Canberra Times
Friday 11/9/2009 Page: 8
There is no such thing as clean coal, according to Britain's special climate change representative John Ashton, and it is not going away as a power source either. So to keep global temperatures from rising by more than two degrees - and thus avoid catastrophic climate change - national governments have to invest in carbon capture and storage technology. Speaking at the Australian National University yesterday, Mr Ashton's message on coal, the "elephant in the room," was blunt.
"If we want to fix the climate problem, we have to tame the elephant [and] the reality is a lot of coal will be burned before we get there. "Extracting coal is dirty and dangerous, it will never be clean.., but what we can have is carbon neutral coal through carbon capture and storage," he said.
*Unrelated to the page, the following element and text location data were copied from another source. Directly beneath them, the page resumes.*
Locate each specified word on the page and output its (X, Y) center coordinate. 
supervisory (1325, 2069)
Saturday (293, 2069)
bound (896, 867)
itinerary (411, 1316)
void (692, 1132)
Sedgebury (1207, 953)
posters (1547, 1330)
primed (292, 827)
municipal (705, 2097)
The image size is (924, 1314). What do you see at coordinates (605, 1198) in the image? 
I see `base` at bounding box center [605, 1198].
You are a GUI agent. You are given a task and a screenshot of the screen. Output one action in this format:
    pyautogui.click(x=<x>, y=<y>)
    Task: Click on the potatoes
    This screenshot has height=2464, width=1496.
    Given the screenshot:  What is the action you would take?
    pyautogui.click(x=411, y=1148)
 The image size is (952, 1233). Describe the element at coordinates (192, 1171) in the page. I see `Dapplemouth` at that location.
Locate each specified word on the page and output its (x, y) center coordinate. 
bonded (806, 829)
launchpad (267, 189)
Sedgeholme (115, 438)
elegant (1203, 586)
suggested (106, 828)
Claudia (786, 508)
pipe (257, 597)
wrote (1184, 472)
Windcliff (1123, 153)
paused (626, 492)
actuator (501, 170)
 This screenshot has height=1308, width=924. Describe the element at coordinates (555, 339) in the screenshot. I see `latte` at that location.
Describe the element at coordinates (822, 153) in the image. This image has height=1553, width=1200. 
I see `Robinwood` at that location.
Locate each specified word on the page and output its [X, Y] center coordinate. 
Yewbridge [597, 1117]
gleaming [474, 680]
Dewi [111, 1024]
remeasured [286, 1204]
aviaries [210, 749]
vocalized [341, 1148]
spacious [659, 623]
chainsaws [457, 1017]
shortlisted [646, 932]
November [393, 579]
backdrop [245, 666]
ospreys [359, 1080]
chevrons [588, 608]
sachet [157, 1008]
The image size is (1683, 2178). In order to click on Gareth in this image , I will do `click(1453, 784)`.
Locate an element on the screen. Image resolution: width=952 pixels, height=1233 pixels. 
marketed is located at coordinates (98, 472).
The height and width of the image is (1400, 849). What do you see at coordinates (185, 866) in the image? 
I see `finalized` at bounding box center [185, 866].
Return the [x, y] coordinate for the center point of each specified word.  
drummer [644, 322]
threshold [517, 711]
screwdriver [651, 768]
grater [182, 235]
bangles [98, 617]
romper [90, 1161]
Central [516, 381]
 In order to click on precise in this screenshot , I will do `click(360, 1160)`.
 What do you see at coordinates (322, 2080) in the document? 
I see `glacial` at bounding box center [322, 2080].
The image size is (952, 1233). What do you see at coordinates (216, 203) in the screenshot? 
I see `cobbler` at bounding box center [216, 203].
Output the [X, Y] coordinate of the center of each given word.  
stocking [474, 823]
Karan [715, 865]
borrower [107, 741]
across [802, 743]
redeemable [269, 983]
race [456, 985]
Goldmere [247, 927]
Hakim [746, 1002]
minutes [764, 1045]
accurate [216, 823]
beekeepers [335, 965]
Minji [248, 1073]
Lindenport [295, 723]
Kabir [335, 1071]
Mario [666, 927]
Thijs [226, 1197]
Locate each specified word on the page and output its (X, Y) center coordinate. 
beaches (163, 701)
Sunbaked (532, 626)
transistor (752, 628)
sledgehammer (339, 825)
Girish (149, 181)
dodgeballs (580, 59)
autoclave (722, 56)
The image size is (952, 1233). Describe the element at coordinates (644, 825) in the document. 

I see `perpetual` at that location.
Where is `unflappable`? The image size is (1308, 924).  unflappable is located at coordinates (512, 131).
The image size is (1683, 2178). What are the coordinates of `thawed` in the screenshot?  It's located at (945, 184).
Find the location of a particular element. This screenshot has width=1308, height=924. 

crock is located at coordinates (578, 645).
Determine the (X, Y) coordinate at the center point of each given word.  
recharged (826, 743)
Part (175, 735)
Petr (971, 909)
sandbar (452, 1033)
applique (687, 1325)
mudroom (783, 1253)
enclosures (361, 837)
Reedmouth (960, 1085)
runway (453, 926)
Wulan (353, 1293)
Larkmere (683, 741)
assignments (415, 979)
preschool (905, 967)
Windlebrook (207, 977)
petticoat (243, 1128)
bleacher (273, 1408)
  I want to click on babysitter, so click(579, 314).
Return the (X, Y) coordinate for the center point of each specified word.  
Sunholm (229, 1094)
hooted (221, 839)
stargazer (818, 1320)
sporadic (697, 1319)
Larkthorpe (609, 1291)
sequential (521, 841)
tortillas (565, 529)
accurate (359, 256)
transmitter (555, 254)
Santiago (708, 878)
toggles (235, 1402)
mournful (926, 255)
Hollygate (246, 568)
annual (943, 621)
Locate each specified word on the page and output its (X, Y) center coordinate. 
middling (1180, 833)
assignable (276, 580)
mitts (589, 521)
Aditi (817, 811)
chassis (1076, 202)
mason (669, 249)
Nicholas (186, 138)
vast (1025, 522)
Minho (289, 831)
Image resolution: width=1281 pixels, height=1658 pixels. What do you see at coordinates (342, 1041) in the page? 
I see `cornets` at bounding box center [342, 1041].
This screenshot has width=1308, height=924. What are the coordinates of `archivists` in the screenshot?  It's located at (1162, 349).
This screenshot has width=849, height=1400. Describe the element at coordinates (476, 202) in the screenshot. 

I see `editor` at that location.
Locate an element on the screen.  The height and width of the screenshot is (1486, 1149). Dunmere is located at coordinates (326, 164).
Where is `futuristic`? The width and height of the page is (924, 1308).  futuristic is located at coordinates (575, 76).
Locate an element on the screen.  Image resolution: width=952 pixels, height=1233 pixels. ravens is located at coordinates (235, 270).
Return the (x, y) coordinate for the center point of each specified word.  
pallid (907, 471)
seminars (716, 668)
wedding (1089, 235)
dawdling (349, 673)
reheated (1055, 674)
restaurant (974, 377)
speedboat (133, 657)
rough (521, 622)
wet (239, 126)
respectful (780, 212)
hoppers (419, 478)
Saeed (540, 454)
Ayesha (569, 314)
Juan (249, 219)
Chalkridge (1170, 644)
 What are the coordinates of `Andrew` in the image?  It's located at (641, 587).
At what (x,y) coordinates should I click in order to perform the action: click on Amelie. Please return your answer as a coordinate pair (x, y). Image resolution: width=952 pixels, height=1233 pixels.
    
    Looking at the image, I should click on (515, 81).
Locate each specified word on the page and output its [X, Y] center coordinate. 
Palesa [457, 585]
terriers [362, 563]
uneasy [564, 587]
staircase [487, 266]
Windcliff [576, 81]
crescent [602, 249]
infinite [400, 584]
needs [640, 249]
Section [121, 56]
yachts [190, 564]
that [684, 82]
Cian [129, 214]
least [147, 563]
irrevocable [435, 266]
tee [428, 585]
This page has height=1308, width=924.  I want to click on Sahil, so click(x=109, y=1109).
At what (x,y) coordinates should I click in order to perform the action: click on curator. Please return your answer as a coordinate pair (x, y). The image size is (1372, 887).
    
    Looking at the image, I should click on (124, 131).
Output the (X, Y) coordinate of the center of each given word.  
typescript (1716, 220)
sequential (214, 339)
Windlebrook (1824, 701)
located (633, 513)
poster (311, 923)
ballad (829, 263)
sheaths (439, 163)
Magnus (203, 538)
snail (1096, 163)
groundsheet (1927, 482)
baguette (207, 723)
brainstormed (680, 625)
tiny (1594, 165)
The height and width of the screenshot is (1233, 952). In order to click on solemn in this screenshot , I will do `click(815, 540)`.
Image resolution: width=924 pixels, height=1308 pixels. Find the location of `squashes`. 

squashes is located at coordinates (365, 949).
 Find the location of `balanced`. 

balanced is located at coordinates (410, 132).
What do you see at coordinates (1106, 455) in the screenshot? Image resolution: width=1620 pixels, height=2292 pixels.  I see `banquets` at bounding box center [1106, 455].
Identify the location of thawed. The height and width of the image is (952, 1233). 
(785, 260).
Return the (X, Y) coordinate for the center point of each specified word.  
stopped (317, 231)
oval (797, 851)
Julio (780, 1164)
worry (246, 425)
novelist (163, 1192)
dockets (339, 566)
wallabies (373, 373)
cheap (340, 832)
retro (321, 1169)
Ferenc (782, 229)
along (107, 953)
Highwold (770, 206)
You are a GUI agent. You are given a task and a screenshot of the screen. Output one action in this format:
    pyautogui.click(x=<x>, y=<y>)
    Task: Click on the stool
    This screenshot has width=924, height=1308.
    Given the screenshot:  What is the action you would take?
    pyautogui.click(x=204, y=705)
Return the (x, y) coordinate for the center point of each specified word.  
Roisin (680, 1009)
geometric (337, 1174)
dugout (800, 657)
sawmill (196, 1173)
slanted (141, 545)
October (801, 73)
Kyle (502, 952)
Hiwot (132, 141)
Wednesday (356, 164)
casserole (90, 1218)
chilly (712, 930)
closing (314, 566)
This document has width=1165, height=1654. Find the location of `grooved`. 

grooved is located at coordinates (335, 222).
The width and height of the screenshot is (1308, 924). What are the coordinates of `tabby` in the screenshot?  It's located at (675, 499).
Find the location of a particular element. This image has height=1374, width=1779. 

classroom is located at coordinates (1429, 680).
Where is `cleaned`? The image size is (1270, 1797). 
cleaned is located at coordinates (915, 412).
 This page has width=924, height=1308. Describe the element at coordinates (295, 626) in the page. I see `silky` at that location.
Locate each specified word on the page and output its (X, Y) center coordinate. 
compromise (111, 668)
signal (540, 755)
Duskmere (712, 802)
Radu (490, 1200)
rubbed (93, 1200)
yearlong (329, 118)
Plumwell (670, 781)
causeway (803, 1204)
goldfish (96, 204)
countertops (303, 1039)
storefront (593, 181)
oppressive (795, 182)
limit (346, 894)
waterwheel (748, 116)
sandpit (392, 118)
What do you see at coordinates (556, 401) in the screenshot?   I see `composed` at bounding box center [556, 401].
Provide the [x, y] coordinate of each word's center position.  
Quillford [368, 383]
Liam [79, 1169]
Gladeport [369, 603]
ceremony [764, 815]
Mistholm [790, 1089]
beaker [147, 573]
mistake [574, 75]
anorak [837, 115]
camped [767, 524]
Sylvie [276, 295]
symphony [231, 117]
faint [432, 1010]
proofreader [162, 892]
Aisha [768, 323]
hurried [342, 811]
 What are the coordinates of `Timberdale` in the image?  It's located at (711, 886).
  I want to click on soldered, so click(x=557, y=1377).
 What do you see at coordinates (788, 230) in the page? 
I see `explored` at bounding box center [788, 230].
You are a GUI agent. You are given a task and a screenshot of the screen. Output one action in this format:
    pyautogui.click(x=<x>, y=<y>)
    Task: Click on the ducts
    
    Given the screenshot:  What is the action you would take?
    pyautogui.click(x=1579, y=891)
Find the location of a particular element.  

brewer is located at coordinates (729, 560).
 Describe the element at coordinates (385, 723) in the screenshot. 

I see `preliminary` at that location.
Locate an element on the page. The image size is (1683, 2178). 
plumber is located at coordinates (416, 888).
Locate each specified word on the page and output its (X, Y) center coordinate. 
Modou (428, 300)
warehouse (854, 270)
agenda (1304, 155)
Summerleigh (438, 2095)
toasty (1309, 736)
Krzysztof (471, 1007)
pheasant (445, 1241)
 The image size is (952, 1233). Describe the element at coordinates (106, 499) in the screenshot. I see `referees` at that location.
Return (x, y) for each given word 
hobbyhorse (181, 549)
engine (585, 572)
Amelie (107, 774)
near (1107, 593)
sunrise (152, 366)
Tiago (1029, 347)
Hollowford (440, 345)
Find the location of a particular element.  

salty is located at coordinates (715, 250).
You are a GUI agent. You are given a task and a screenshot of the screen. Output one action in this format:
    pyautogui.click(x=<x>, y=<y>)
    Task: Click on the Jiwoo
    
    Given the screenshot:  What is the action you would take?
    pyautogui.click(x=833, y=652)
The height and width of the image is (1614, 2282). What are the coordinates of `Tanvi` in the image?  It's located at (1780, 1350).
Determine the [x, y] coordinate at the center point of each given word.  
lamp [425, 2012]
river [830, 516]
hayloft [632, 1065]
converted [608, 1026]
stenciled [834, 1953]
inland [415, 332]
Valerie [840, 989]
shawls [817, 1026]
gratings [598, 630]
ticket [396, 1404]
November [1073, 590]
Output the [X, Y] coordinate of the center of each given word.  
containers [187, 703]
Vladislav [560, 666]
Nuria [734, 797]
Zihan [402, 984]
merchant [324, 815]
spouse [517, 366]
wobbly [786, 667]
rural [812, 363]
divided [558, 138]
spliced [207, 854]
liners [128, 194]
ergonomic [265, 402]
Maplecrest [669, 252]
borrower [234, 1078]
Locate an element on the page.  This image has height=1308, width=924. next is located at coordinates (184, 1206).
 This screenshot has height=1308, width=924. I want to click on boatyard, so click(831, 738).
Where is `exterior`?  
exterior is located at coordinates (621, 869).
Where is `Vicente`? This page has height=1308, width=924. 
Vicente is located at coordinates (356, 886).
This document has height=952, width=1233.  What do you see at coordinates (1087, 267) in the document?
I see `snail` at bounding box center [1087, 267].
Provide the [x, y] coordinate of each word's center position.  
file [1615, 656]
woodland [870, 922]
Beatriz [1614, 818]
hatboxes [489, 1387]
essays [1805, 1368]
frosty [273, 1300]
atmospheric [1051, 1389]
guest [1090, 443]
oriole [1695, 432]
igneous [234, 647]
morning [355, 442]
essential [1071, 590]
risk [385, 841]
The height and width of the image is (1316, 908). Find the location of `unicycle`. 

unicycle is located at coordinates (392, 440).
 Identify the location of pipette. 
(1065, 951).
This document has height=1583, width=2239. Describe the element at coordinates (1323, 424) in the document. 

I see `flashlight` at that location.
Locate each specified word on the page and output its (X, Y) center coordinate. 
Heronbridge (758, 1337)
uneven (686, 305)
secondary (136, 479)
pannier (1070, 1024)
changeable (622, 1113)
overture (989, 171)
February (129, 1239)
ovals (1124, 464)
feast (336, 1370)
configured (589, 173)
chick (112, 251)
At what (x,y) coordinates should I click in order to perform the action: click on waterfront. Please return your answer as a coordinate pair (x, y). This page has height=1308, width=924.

And his message on the climate change conference in Denmark, scheduled for December, was also to the point.
The meeting in Copenhagen will be the most significant conference in his 13 years as a diplomat. ''We have an agenda for Copenhagen, we are proposing Australia joins its on the platform," Mr Ashton said. "If you want to know if the agreement at Copenhagen is a credible one just ask if it opens the path to universal deployment of carbon capture and storage."
Mr Ashton, who met with Climate Change minister Penny Wong before his speech, praised the Federal Government for showing "real initiative" by setting tip the Global carbon capture and storage Institute and investing $2.4 billion in low emissions coal technologies. "Coal is an essential part of the economy for a number of developing countries, as it is for a number of OECD countries, including Australia." He said Australia and Britain were working on a six-point platform on tackling climate change.
Recognition of the imperative of taking action, a timetable for action up to 2020 and beyond and putting in place finance for carbon capture and storage were among the measures on the table. Mr Ashton said carbon capture and storage could prove to be more important in tackling climate change than an emissions trading scheme. "There is no such thing as commercially viable CCS [carbon capture and storage]; it will always be more expensive to burn coal with CCS than unabated. But at the same time, there is no reason to believe that.., cannot be afforded," he said.
Humanity faced a stark choice; inaction on carbon capture and storage could be catastrophic. "It's the cost of living with two degrees of climate change and living in a world well beyond that, perhaps four degrees or more. That inescapable reality makes action not an option, but an imperative," he said. A spokeswoman for Senator Wong said, "We share the UK Government's view that action on CCS is a crucial element of the global transition to a lower carbon economy. "We must reduce emissions from fossil fuels if we are to respond to the threat of climate change."